As has already been pointed out - this might well seem dreamy on XML-DEV but in the RDF world it's pretty much what drew most of us to the technology.

Most RDF toolkits try to make it easy to consolidate information from various sources and formats into its common graph model. They will usually do some subset of the more explicitly RDF-flavoured formats, e.g. RDF/XML, Turtle, RDFa, JSON-LD, N-Triples, Trig, ... etc. But there will also be an API that can be called programmatically, to create triples from anything you have programmatic access to. You'll find XML adaptors of various kinds (XSLT being the most obvious). Back in the day there were angsty debates about schema annotation for mapping to triples. For example see https://www.w3.org/2003/02/schema-annotation
http://cmsmcq.com/2002/schema-annotation.html#ab2b3b3b7
https://www.w3.org/2000/08/w3c-synd/
https://www.w3.org/TR/schema-arch/
https://www.w3.org/1999/04/WebData etc

... although those things never turned out to be as important and central as folks thought.

RDF folk spend much of their time moving all kinds of data into RDF graphs/triples. But so much of this grungy data cleaning work is necessarily custom, per-dataset, per-application, ... limiting the value of generic conversion tools.

At W3C we did have something called GRDDL that's also close to the picture outlined here - https://en.wikipedia.org/wiki/GRDDL - but in my experience it is rarely used.

Finally - there is a ton of non imaginary RDF data out there.

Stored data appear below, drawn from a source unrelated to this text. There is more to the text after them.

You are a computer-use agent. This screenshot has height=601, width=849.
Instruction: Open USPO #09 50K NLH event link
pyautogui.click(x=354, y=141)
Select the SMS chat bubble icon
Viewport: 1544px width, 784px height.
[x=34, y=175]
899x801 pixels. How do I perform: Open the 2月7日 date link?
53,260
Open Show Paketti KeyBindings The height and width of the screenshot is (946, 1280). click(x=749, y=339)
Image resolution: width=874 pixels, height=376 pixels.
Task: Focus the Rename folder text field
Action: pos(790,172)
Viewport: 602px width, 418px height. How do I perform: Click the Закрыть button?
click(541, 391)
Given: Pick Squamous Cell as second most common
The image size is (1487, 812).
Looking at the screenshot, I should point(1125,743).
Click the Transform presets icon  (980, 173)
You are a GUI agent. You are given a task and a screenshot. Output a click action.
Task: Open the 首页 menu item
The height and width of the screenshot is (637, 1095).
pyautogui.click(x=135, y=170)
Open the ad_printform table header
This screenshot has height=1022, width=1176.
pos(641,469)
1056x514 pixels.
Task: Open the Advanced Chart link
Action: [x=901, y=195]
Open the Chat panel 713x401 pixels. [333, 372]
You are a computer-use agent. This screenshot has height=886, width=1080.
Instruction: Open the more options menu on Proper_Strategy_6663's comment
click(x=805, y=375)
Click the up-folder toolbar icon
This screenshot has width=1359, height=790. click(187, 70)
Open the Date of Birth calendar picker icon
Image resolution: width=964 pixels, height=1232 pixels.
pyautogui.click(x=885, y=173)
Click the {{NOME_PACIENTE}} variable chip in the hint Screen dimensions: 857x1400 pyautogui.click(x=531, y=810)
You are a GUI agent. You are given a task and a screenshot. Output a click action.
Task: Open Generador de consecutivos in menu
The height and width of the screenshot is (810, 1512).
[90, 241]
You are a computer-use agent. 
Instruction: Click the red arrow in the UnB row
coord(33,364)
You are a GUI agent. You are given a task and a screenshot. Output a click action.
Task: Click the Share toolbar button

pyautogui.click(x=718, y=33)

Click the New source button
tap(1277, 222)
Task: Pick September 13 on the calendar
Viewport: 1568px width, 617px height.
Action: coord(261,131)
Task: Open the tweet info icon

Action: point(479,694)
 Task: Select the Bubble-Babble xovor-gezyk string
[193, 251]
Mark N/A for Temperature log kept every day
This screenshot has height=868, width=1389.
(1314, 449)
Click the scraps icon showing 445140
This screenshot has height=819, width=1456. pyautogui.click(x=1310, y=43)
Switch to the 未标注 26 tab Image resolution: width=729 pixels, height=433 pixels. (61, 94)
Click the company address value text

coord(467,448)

You might look at Schema.org - widely used for in-page markup, e.g. see http://webdatacommons.org/structureddata/schemaorgtables/ or for what we've been up to at Google, https://developers.google.com/search/docs/advanced/structured-data/search-gallery

Or at Wikidata, whose data is available in RDF dumps https://www.wikidata.org/wiki/Wikidata:RDF or at query.wikidata.org via SPARQL.

For Oygen entity in Wikidata, or rather their page about it, see https://www.wikidata.org/wiki/Q629

- chemical symbol (https://www.wikidata.org/wiki/Property:P246) = O
- atomic number (https://www.wikidata.org/wiki/Property:P1086) = 8
- mass (https://www.wikidata.org/wiki/Property:P2067) = 15.999 dalton
- electronegativity (https://www.wikidata.org/wiki/Property:P1108) = 3.44

If you look around at Wikidata you'll see that some of these factual claims are sourced.

So we can look into 15.999 being different to the 16 value in Hans-Jürgen's sketch. The sourcing given is:

Pure and Applied Chemistry
retrieved
19 October 2020
title
Atomic weights of the elements 2013 (IUPAC Technical Report) (English)
DOI
10.1515/PAC-2015-0305

Here is an example query that uses Wikidata SPARQL query service to pull out answers - i.e. Oxygen - with a chemical of 8.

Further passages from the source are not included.